A Parent's Handbook

Parenting is the most influential responsibility an adult undertakes in life. It is also one job for which adults receive the least amount of training.
Society expects parents to know everything!!
However, society does not provide parents the tools and skills they need to live up to their expectations. All parents need a little advice every now and then.
ANGELS Social Development & Research Association brings this handbook to guide you further.

1From decades, it has been seen that by virtue of their physical sizes, adults have power on children – and that increases a child’s vulnerability.
For example: Parents or Guardians teach their children to “obey adults”. When children get this message, they may interpret it to mean that all adults have authority to tell all children what to do, all the time. If this is a child’s interpretation, then the message has created additional vulnerability for the child. Yet, some simple, common sense steps can help minimize a child’s vulnerability.
For example:
• Do NOT insist that children hug or kiss relatives or friends. Let children express affection on their own terms.
• Let children know that their feelings are important to you. Intervene if you notice that your child is uncomfortable doing something that another adult asks him or her to do.

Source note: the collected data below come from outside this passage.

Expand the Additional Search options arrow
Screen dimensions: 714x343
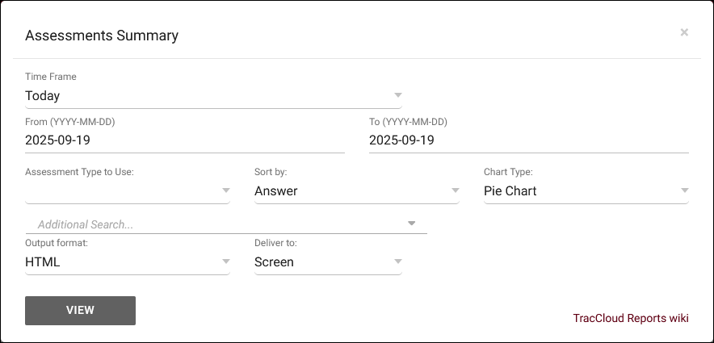click(x=411, y=224)
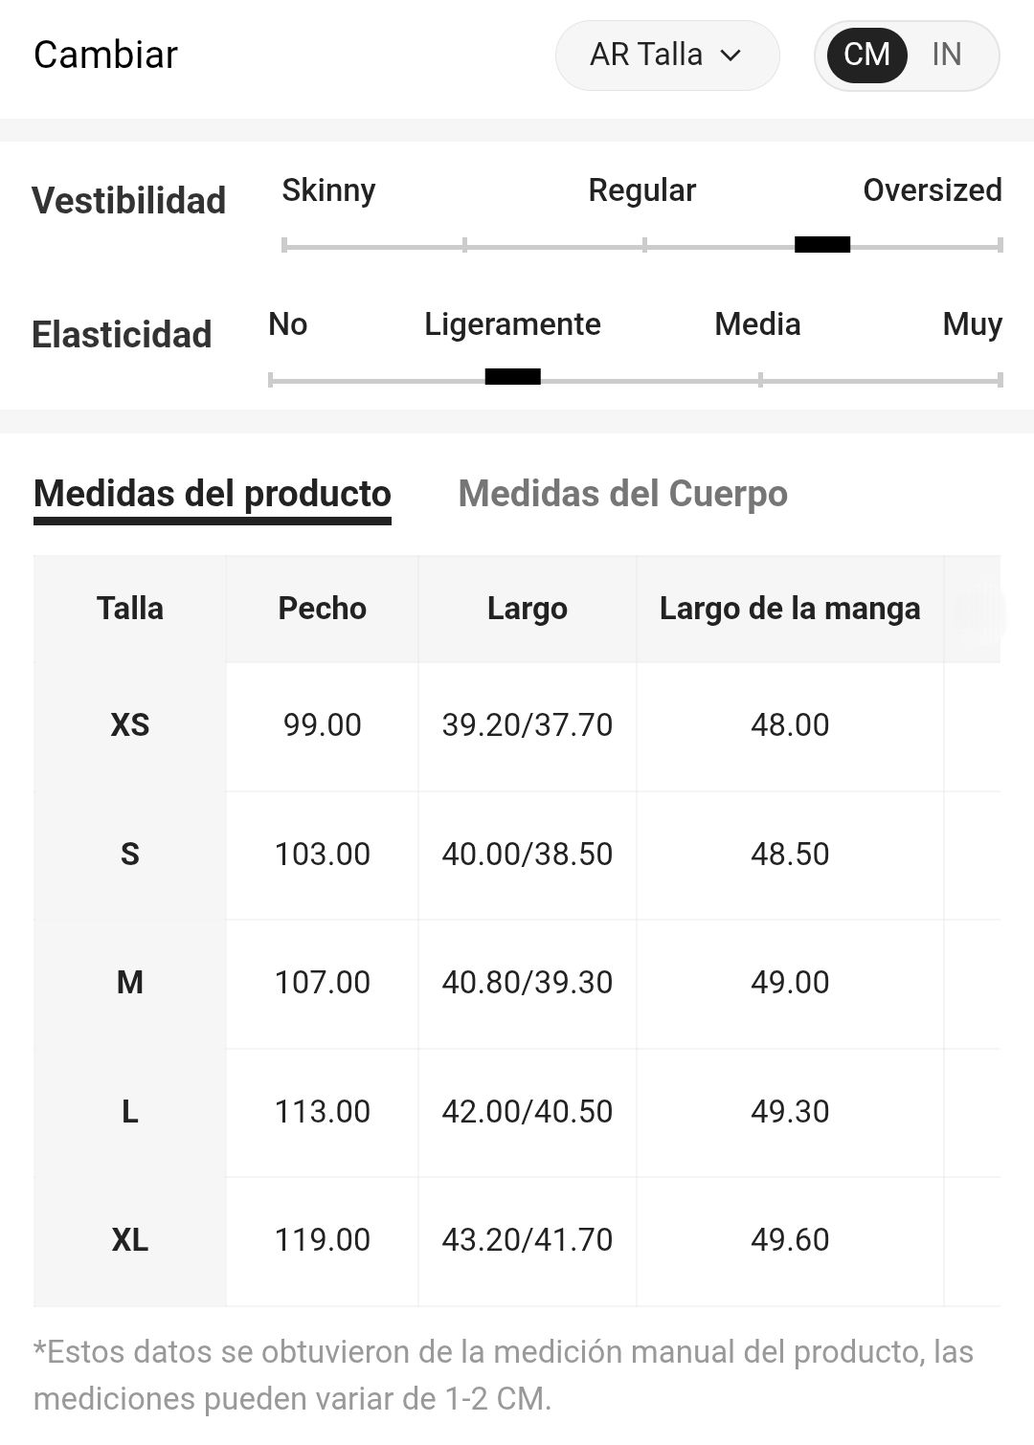The image size is (1034, 1445).
Task: Click the Elasticidad slider indicator
Action: pos(513,377)
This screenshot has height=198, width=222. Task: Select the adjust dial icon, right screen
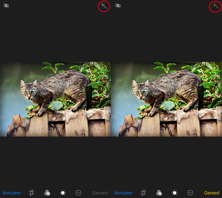tap(175, 193)

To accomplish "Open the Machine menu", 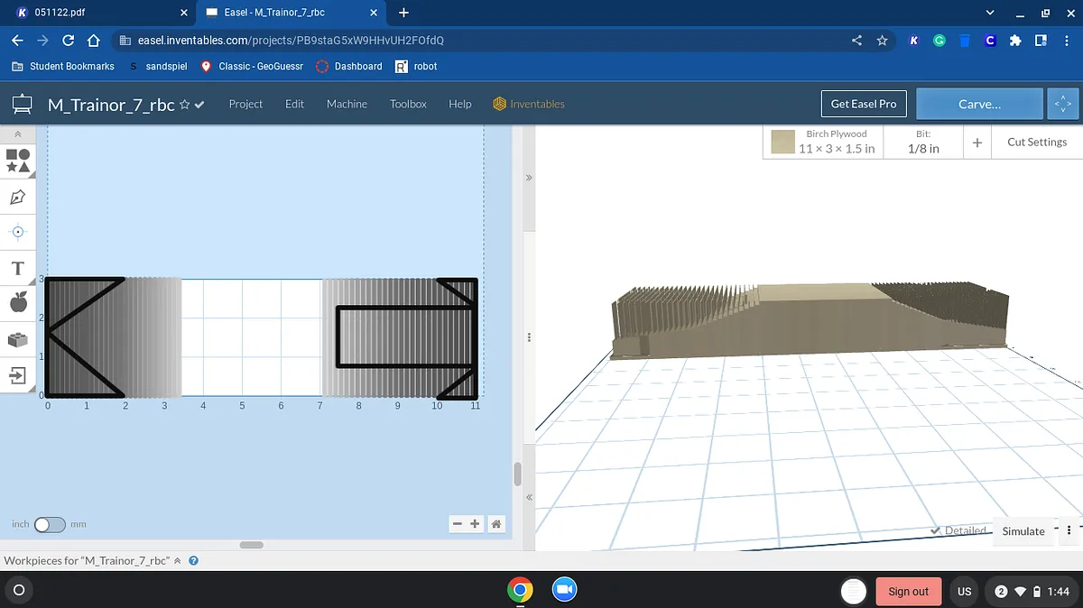I will [347, 104].
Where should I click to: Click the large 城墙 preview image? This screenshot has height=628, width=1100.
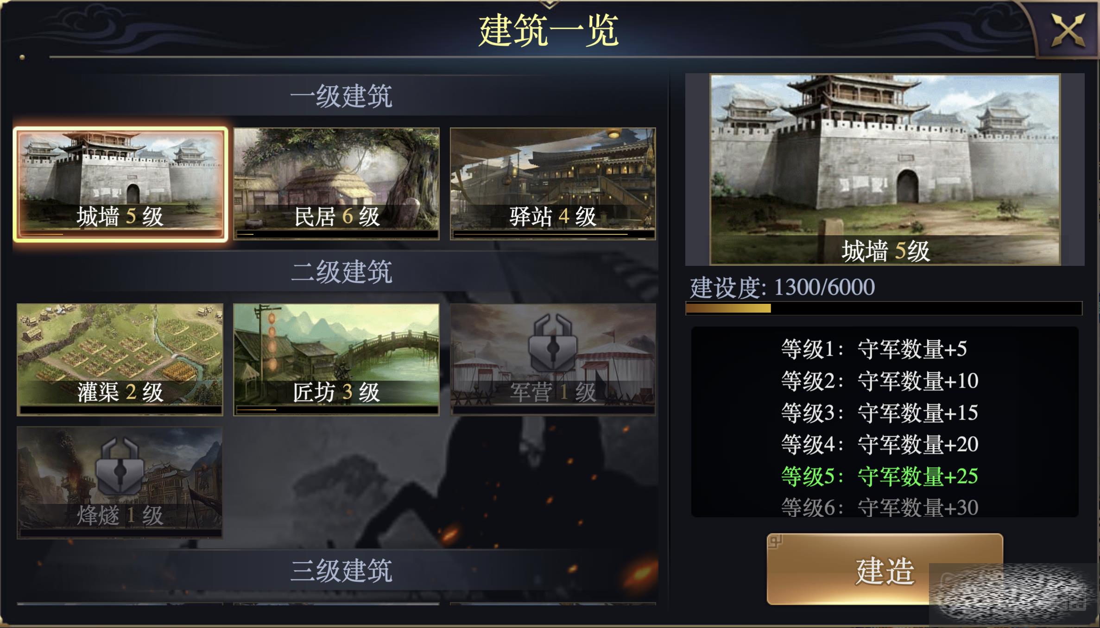[x=885, y=170]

• Let the child know that you will protect him or her from this discomfort. That doesn’t necessarily mean that you should let children off the hook when it comes to doing their chores or cleaning up a mess they’ve made.
2 Learn to recognize and take advantage of teachable moments with children. Be willing to openly discuss sensitive issues.
The American Academy of Pediatrics recommends the following age-appropriate conversations with children:
• From ages 18 months to 3 years—begin teaching children the proper names for all body parts.
• Ages 3 to 5 years—teach children about private body parts and how to say “no” to anyone who touches them in a way that makes them feel uncomfortable. Give them direct answers to questions about sex.
• Ages 5 to 8 years—talk about good touches and bad touches, and safety away from home.
• Ages 8 to 12 years—focus on personal safety issues.
• Ages 13 to 18 years—discuss issues such as rape, date rape, HIV, other sexually transmitted diseases, and unintended pregnancy. There are also professionals in the community who can provide assistance with forming age-appropriate responses to children’s questions and concerns.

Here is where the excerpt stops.